MATERIAL SUPPLIED:

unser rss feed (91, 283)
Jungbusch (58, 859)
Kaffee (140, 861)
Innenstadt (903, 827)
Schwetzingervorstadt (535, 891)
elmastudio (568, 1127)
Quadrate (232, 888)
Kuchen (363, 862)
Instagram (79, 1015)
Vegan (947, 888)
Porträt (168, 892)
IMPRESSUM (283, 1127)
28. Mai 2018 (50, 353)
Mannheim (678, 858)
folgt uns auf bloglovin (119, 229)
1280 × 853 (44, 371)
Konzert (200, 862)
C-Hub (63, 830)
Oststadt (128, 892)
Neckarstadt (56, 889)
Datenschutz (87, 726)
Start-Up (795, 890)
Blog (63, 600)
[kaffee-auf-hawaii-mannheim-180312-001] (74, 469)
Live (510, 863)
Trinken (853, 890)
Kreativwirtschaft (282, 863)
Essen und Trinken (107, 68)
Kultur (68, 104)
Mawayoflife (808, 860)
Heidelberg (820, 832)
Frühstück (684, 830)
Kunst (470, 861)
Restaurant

HOW TO COMPLETE THIS TASK:
Your output must contain exactly the lines from the one containing "IMPRESSUM (283, 1127)" to the final line of the data above, and no other text.

SOLVED EXERCISE:
IMPRESSUM (283, 1127)
28. Mai 2018 (50, 353)
Mannheim (678, 858)
folgt uns auf bloglovin (119, 229)
1280 × 853 (44, 371)
Konzert (200, 862)
C-Hub (63, 830)
Oststadt (128, 892)
Neckarstadt (56, 889)
Datenschutz (87, 726)
Start-Up (795, 890)
Blog (63, 600)
[kaffee-auf-hawaii-mannheim-180312-001] (74, 469)
Live (510, 863)
Trinken (853, 890)
Kreativwirtschaft (282, 863)
Essen und Trinken (107, 68)
Kultur (68, 104)
Mawayoflife (808, 860)
Heidelberg (820, 832)
Frühstück (684, 830)
Kunst (470, 861)
Restaurant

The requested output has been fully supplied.